:: Exercise requirements ::
Among the entries below, one line contains "Task: Reload the page with the refresh icon" and another contains "Task: Open the outlook365设置 tab". Transcribe those two lines and every line between them, exactly.

[Data entries]
+===+
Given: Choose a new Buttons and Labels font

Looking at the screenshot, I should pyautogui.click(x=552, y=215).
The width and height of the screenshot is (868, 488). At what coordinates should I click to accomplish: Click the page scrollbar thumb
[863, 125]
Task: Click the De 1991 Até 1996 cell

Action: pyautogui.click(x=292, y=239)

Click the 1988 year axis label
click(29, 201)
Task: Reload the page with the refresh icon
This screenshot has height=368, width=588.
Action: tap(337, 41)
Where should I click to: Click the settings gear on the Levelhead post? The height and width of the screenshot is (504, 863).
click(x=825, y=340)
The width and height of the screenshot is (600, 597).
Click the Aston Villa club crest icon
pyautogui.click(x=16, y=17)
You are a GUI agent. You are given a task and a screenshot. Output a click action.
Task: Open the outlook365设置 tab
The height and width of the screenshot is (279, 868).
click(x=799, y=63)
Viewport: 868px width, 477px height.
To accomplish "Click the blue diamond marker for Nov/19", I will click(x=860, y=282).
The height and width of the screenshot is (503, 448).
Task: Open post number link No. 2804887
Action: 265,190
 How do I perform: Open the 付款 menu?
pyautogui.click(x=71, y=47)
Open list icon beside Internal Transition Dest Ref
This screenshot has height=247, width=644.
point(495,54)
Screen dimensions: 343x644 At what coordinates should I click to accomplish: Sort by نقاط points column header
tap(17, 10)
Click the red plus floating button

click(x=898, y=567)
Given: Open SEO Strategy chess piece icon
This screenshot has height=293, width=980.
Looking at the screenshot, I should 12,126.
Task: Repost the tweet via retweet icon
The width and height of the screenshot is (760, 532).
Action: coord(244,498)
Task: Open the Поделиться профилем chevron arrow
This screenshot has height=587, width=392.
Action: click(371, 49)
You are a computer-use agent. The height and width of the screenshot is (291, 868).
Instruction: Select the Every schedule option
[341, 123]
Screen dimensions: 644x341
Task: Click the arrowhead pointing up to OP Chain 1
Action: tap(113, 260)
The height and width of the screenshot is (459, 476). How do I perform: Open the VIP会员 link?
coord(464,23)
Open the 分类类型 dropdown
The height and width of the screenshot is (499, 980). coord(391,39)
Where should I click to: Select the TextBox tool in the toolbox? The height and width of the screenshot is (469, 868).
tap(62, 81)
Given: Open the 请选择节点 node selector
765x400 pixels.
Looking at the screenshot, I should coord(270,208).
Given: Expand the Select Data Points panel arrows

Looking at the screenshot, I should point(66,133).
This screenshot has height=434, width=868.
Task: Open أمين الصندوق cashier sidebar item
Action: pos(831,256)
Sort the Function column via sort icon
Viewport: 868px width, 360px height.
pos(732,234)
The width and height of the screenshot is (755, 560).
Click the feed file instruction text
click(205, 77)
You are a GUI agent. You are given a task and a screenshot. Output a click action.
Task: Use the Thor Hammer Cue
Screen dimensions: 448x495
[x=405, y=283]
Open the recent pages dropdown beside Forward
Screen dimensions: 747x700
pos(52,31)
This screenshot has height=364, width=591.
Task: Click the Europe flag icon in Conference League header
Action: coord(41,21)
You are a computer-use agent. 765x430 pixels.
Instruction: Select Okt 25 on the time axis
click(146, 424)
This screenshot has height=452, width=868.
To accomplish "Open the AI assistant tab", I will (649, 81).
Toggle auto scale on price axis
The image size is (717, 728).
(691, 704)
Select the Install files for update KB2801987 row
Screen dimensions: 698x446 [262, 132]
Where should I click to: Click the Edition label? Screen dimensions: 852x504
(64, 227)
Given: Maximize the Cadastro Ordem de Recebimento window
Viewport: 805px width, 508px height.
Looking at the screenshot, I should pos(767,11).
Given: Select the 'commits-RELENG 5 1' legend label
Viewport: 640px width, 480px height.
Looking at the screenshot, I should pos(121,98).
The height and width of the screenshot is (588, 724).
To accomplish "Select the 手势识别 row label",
+===+
:: Worked solution ::
Task: Reload the page with the refresh icon
This screenshot has height=368, width=588.
Action: tap(337, 41)
Where should I click to: Click the settings gear on the Levelhead post? The height and width of the screenshot is (504, 863).
click(x=825, y=340)
The width and height of the screenshot is (600, 597).
Click the Aston Villa club crest icon
pyautogui.click(x=16, y=17)
You are a GUI agent. You are given a task and a screenshot. Output a click action.
Task: Open the outlook365设置 tab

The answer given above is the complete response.